Dataset 2: Collect data (e.g. via a survey) that will answer research question given in section 3. There is no requirement about the number of variables, sampling methods and sample size, but you need to justify your approaches in Section 1 (see below).

Both datasets should be saved in an Excel file (one file, separate worksheets). All data processing should be performed in Excel or Statkey http://www.lock5stat.com/StatKey/).

Prepare a report in a document file (.doc or .docx) which includes all relevant tables and figures, using the following structure:

Section 1: Introduction

- Give a brief introduction about the assignment and search related article and write a paragraph of summary which supports your assignment. You need to give the full citation of the article.
- Dataset 1: Give a short description about this dataset. Is this primary or secondary data? What are types of variables involved? Explain briefly what are the possible cases used in this study.
- Dataset 2: Explain how you collect the data and discuss its limitation (e.g. whether your sample is biased). Is this primary or secondary data? What is/are the type(s) of variable(s) involved? Give a description of cases you consider for this data set.

Section 2: Analysis of single variable in Dataset 1

- To answer research question “Which type of public transport was most used by the

NSW people during 8th to 14th of August 2016?”, provide a suitable numerical summary and graphical display for the variables mode of Dataset 1. Give a detailed comment to answer the research question.
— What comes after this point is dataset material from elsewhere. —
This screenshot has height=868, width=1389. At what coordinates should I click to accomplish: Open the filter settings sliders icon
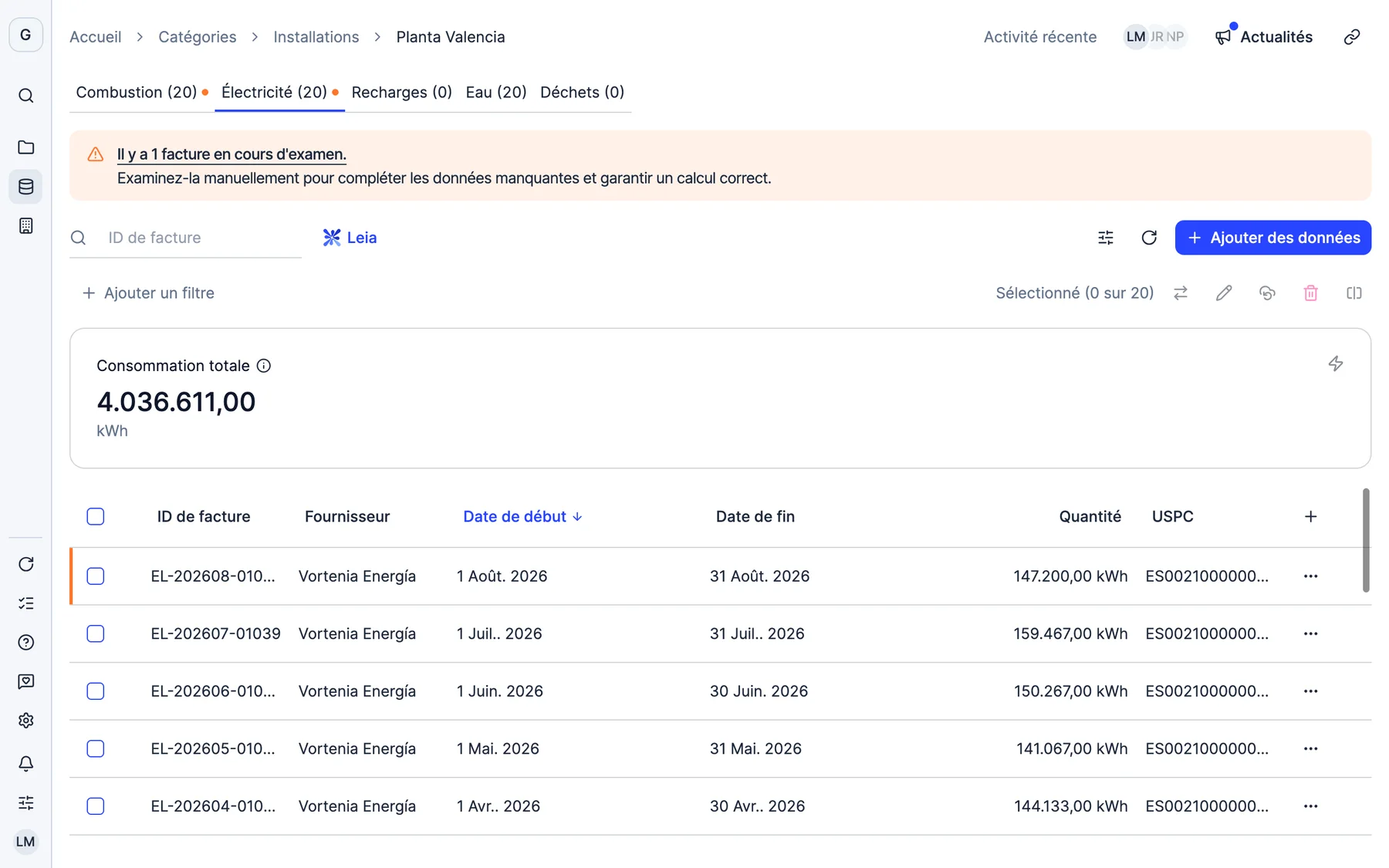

- Now to answer research question “Are there more than 50% of public transport users in NSW use the particular mode of transport found in Part a?” setup an appropriate hypotheses, perform hypotheses test and answer the research question by writing the conclusion of the test.

Section 3: Analysis of two variables in Dataset 1

NSW Government need to decide on whether they have to build an underground Railway line from either Parramatta, Bankstown or Gosford to central. To prepare a recommendation for this;

- Give a numerical summary and an appropriate graphical display for the variables location, by only considering those three stations; and the variable count by considering the data with trains only.
- Perform a suitable hypothesis test at a 5% level of significance to test whether there is difference between mean counts of taps on and off.
- Use the conclusion of the test in part b and the outputs in part a to write a recommendation to NSW government.

Section 4: Collect and analysis Dataset2

You are interested in finding whether there is a difference in preference between different gender in terms of their transport mode (Bus, Train, Ferry and Light Rail). by considering appropriate number of cases and variable, give a proper graphical display and use it to write a comments.

Section 5: Discussion & Conclusion

Write an executive summary by combining all your findings in the previous sections which must be a valuable recommendation for NSW Transport. Give a suggestion for further research

3 TASK DESCRIPTION: PRESENTATION/INTERVIEW

A presentation/interview for the assignment is scheduled on Week 11, in your allocated tutorial.

You do NOT need to prepare a presentation material (e.g. power-point slides), instead, you will be asked to demonstrate and/or explain how you summarised the data and how you performed the analysis. You may be asked to reproduce what you have made in your written report (e.g. generate a chart or numerical summary using Excel or Statkey).